/---

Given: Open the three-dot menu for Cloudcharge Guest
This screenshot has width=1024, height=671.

\---
/---

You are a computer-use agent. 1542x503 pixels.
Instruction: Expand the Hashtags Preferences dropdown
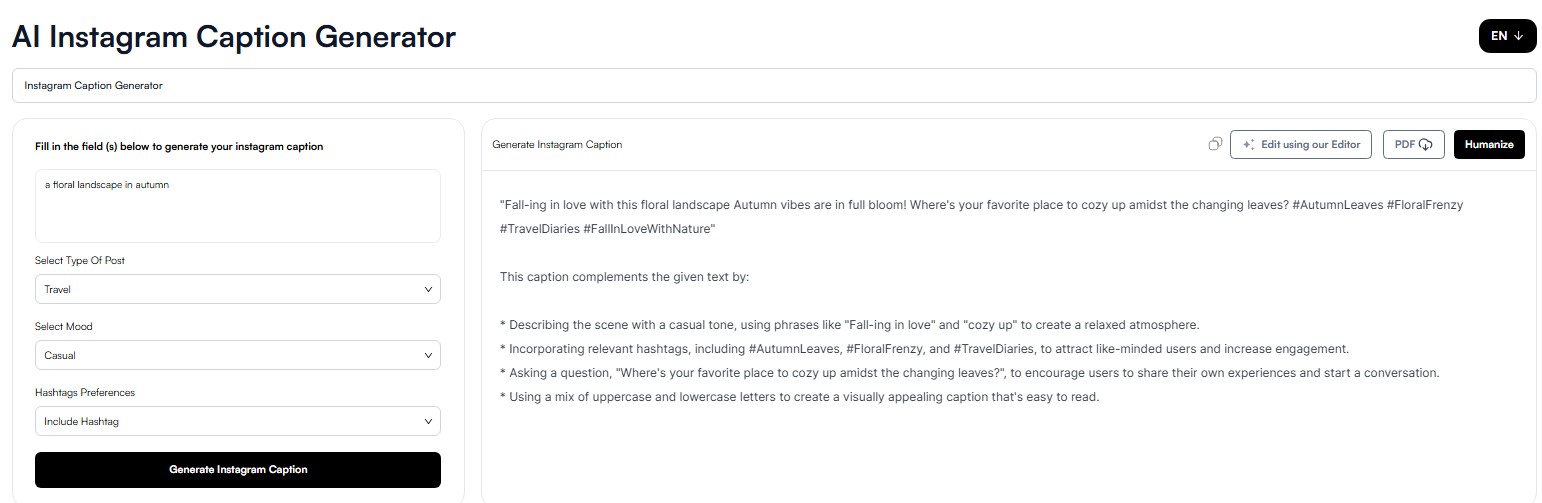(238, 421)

\---

Exercise requirements
Give only the lines from the one holding "Given: Open the" through the one holding "This screenshot has width=1024, height=671.", each restated exactly as it appears above.

Written solution
Given: Open the three-dot menu for Cloudcharge Guest
This screenshot has width=1024, height=671.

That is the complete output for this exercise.